Wolfram has analyzed energy efficiency programs and the effects of environmental regulation on energy markets, and has developed statistical measures for improving business and policy decisions. In the developing world, she has analyzed rural electrification programs—finding they are not a silver bullet for eradicating poverty.
“Catherine brings a rare combination of expertise on energy and climate issues in developed and emerging markets,” said Prof. Severin Borenstein, faculty director of the Energy Institute at Haas. “With experience in both areas, she sees the connections between making progress on carbon emissions domestically and helping grow developing economies on a sustainable pathway.”
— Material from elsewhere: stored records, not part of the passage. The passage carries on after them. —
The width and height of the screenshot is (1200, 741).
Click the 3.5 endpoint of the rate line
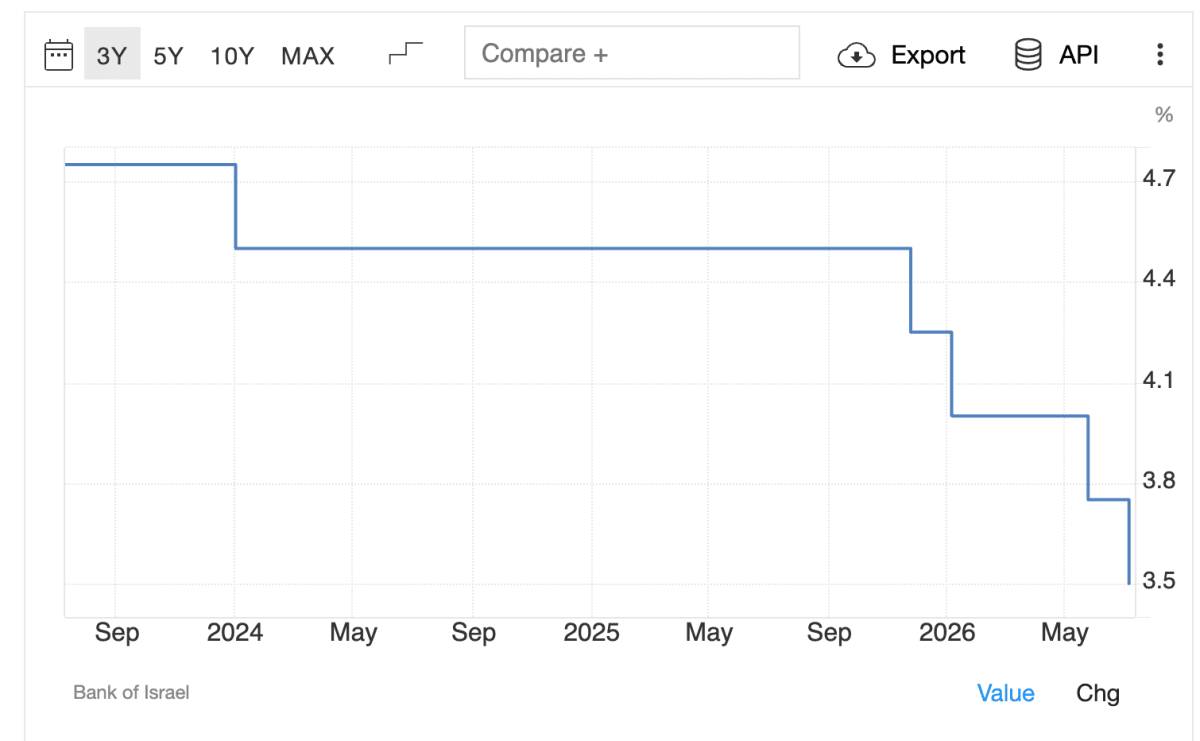(x=1129, y=583)
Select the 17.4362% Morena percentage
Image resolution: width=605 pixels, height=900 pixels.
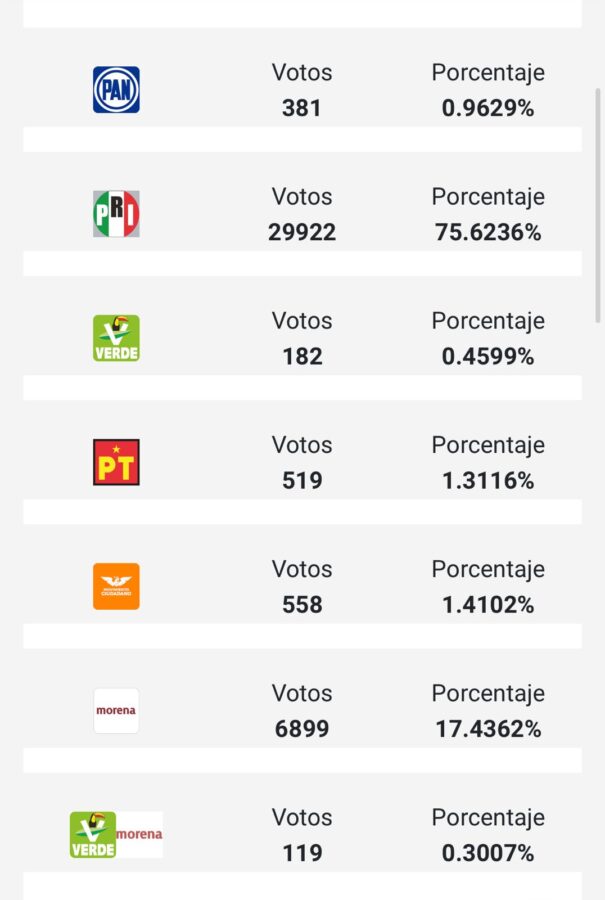[x=488, y=729]

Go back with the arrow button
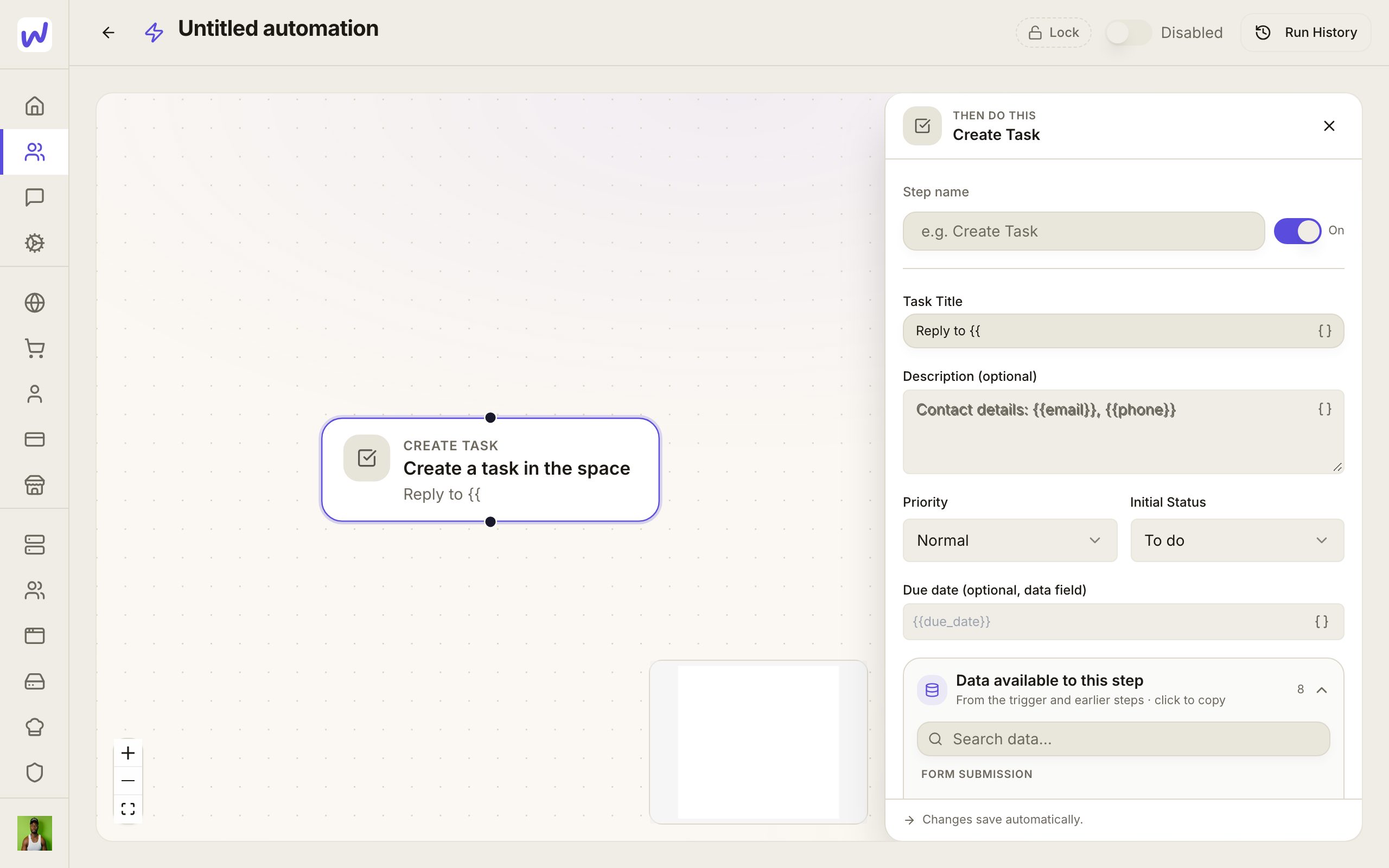click(x=109, y=33)
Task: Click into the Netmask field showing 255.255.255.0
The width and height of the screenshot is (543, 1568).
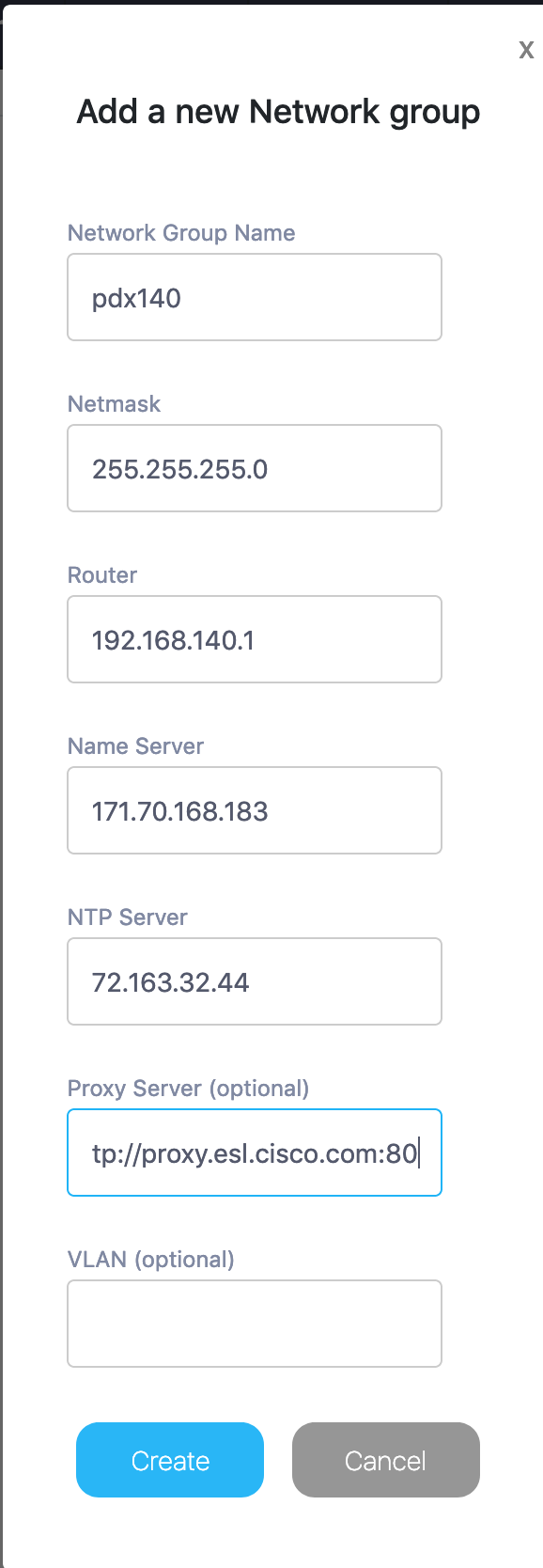Action: coord(255,468)
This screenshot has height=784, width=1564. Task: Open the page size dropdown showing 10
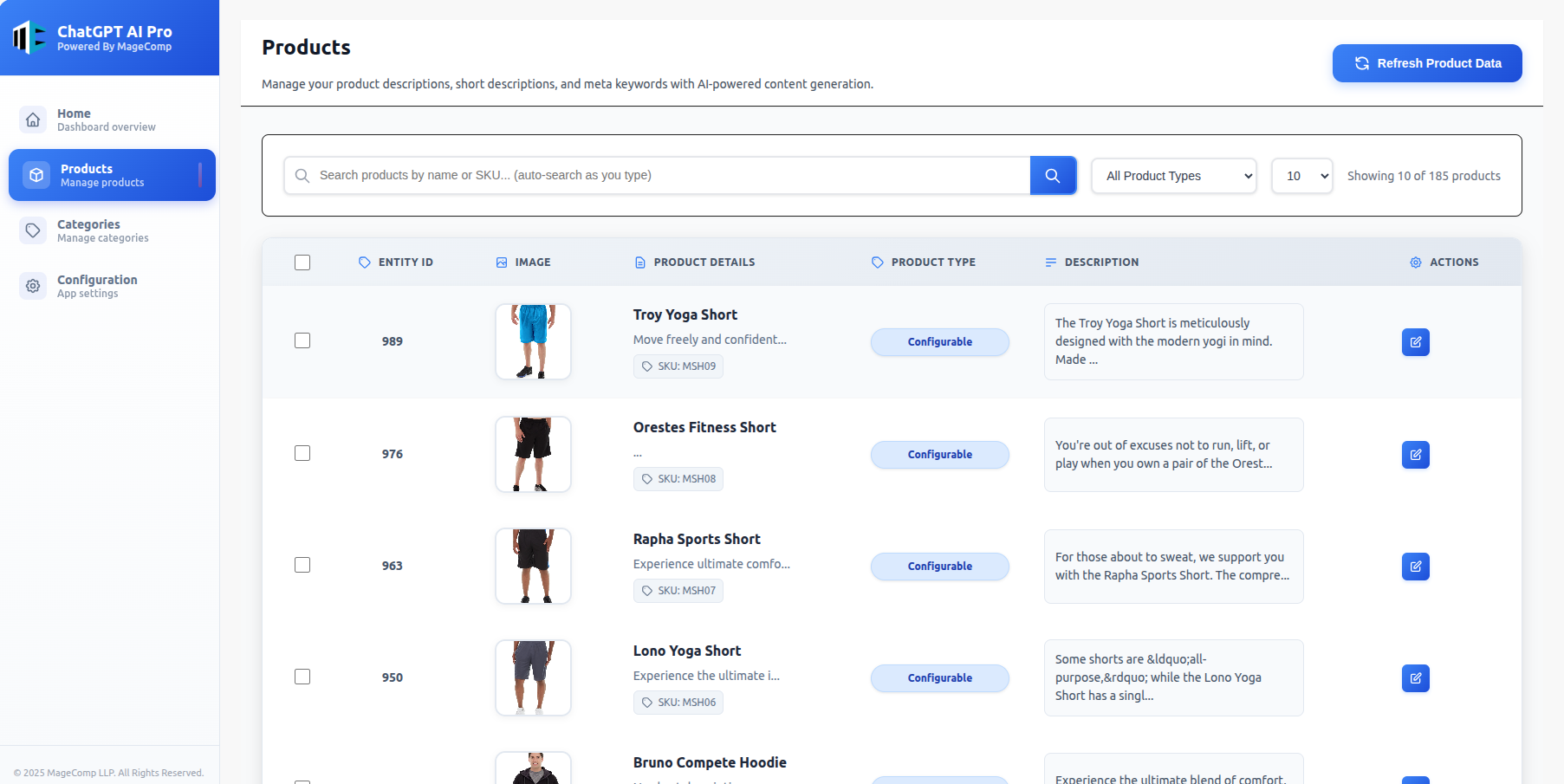[x=1301, y=176]
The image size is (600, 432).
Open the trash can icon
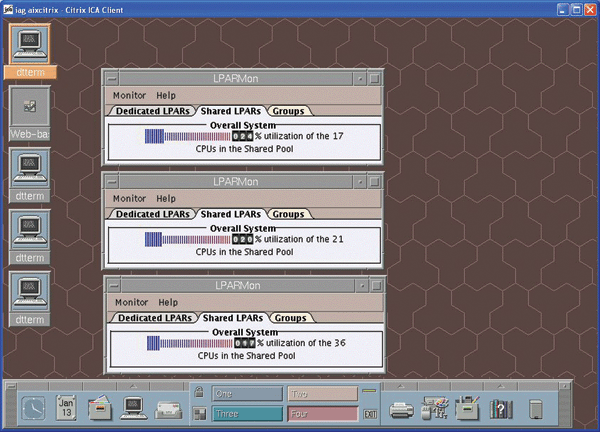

Wolfram earned a PhD in economics from MIT in 1996 and a bachelor’s in economics from Harvard University in 1989. Before joining the Haas faculty in 2000, she was an assistant professor of economics at Harvard.
Wolfram and Morse are carrying on a strong tradition of Berkeley Haas women economists in public service. Yellen, the first woman to lead the Federal Reserve, is now the first woman to serve as treasury secretary. She’s also the first person to have served in the nation’s three top economic roles, since she also chaired the President’s Council of Economic Advisers during the Clinton administration. Another Haas economist, Professor Laura D’Andrea Tyson, was the first woman to chair the Council of Economic Advisors.